--- Given entries Enclosed Below ---

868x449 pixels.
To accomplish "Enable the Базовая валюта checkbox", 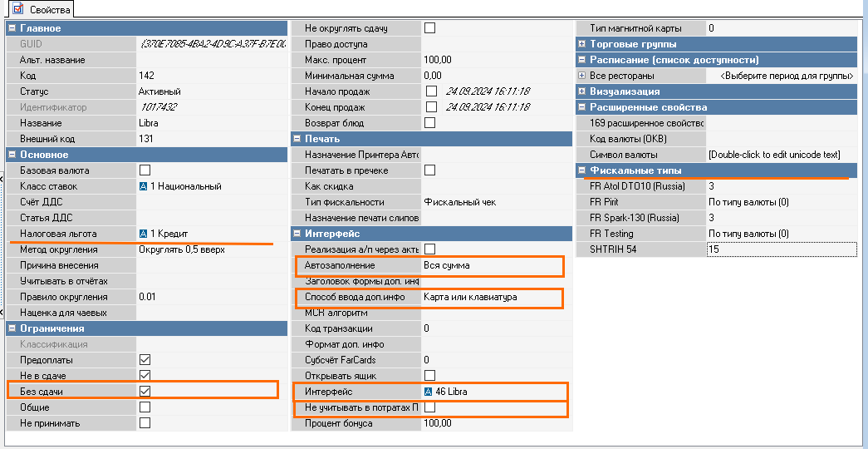I will [x=145, y=170].
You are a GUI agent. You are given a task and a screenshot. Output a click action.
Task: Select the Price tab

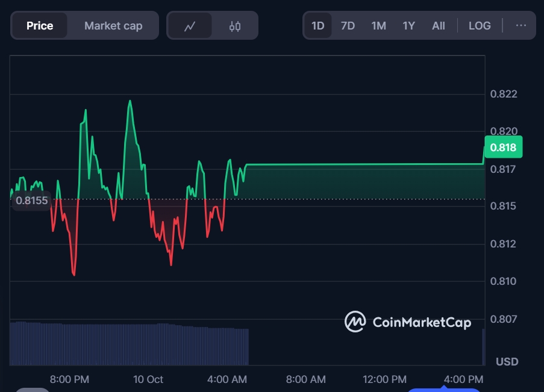tap(40, 26)
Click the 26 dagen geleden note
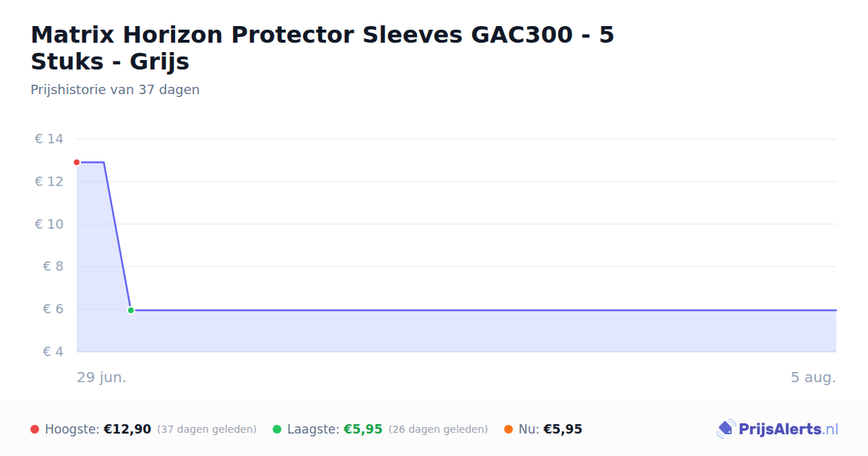This screenshot has width=868, height=456. 438,429
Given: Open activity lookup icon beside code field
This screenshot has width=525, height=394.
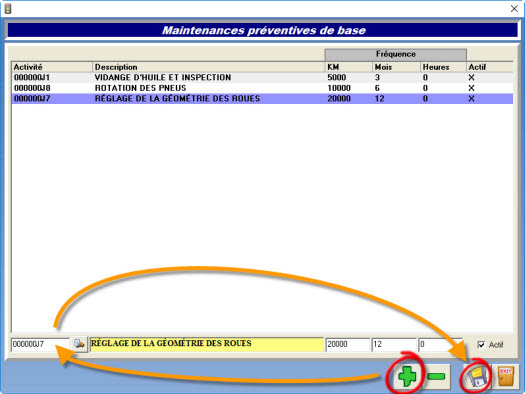Looking at the screenshot, I should pyautogui.click(x=79, y=344).
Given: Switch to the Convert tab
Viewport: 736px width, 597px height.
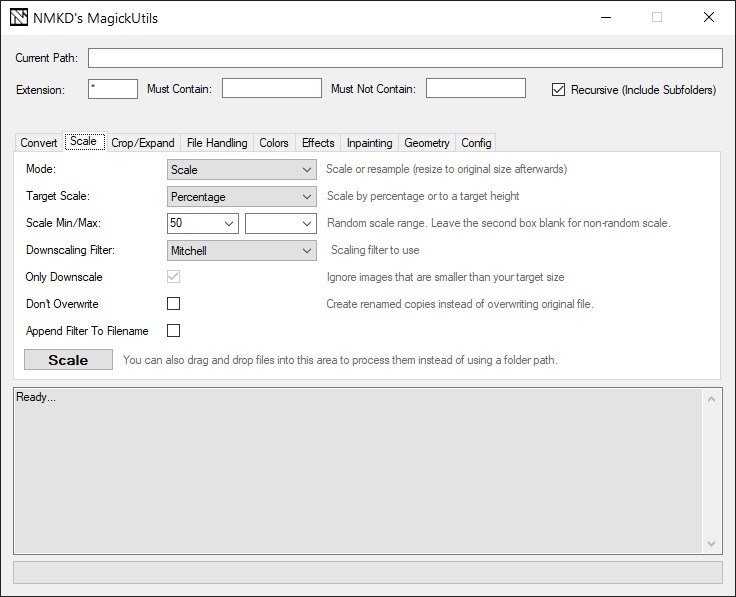Looking at the screenshot, I should [x=38, y=143].
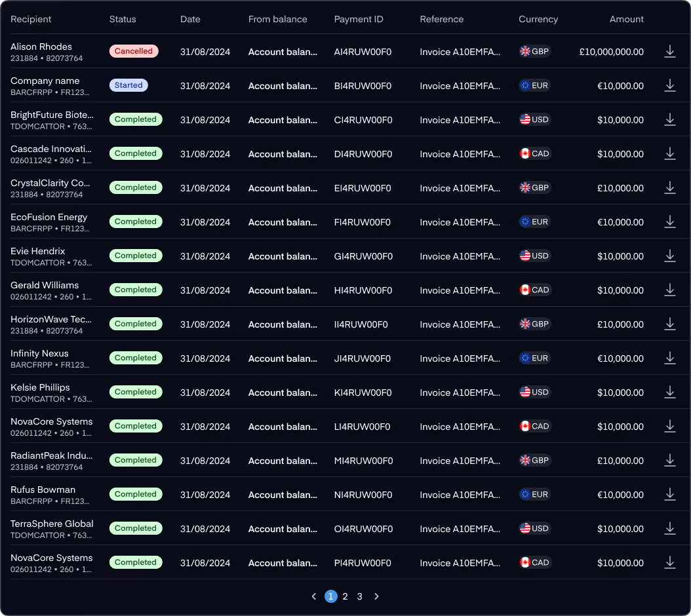
Task: Download the Evie Hendrix payment receipt
Action: coord(669,256)
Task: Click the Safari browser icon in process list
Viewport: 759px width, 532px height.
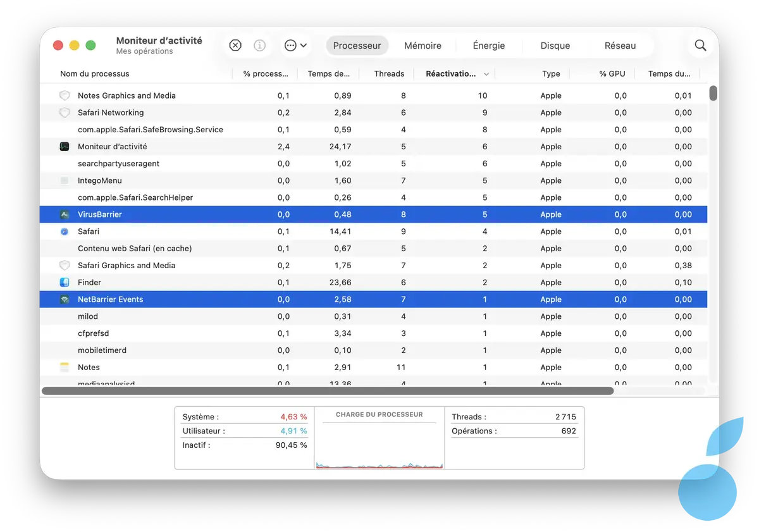Action: point(65,231)
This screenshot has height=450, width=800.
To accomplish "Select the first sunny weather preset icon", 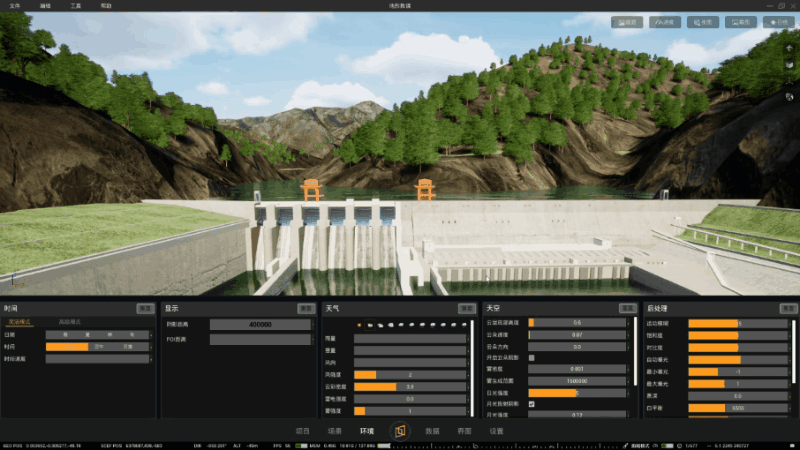I will click(x=359, y=324).

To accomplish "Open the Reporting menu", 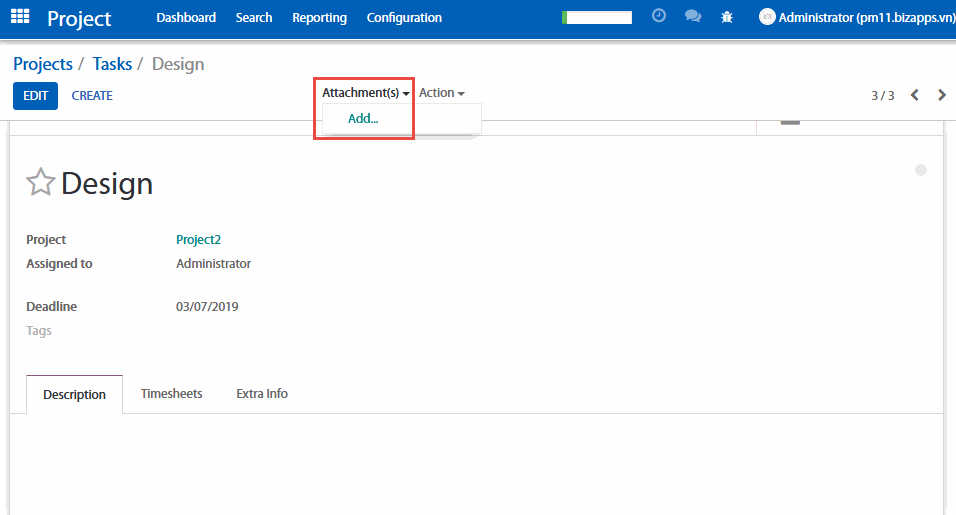I will tap(319, 18).
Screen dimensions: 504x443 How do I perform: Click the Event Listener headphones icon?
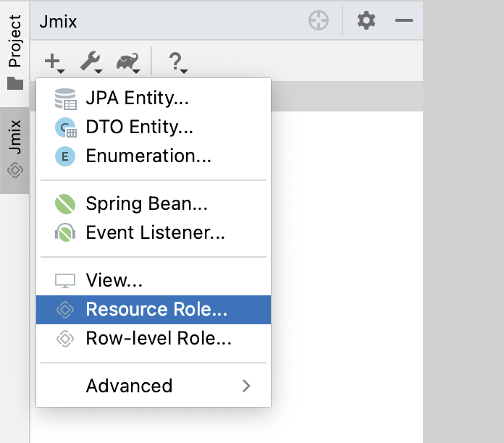click(65, 233)
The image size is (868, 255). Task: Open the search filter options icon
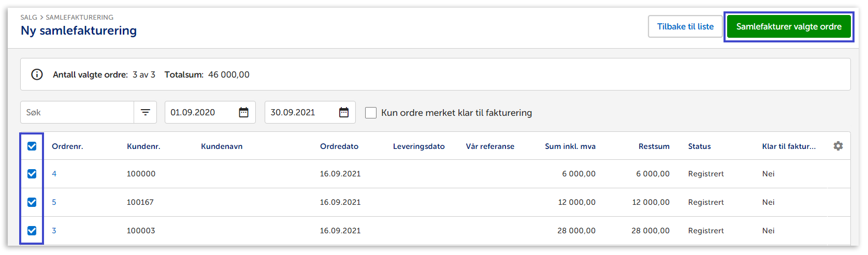click(146, 112)
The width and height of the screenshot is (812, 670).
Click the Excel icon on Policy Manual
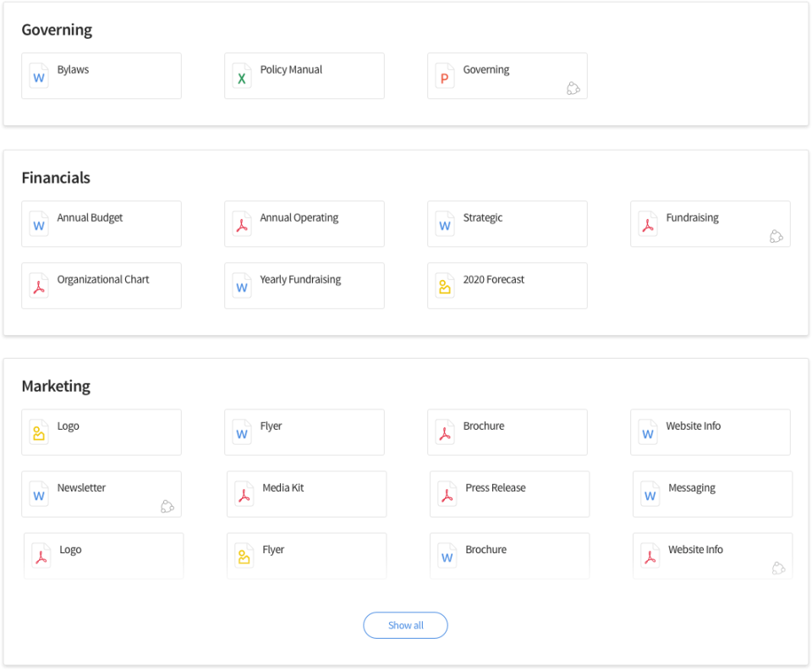[x=242, y=77]
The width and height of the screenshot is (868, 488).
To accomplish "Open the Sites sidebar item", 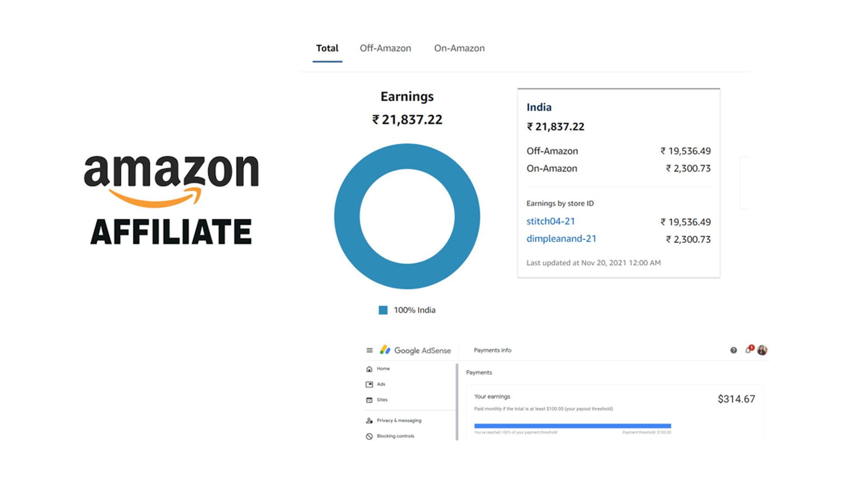I will (382, 400).
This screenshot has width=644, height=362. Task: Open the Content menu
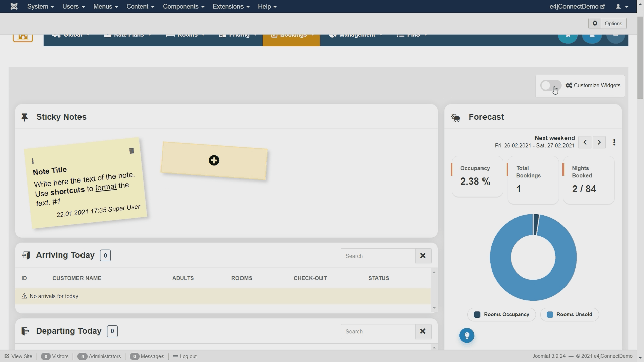point(140,6)
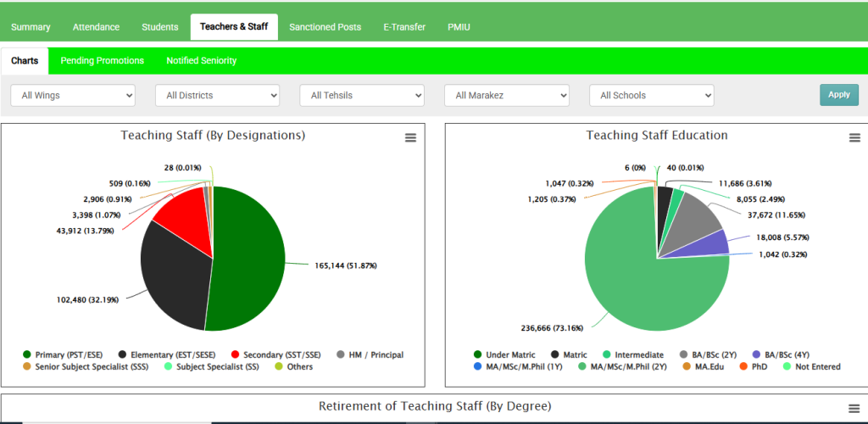
Task: Open the Notified Seniority sub-tab
Action: 201,61
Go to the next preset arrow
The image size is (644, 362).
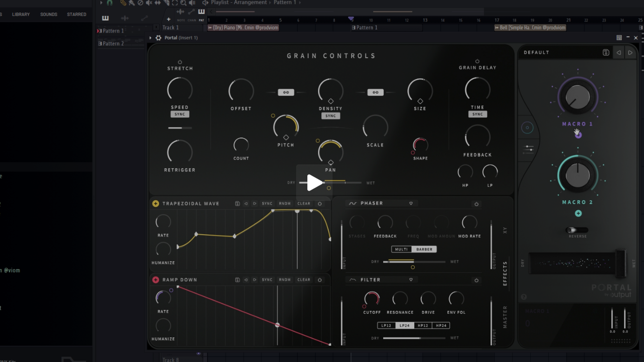pyautogui.click(x=630, y=53)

--- End of Enclosed Given entries ---

(Required work)
The lines from the one containing "This screenshot has width=644, height=362." through the last line of the entries are to be copied exactly, both ends included, and the pictures are to be omitted.

(Solved exercise)
This screenshot has width=644, height=362. Task: Open the Content menu
point(140,6)
Task: Open the Notified Seniority sub-tab
Action: 201,61
Go to the next preset arrow
The image size is (644, 362).
pyautogui.click(x=630, y=53)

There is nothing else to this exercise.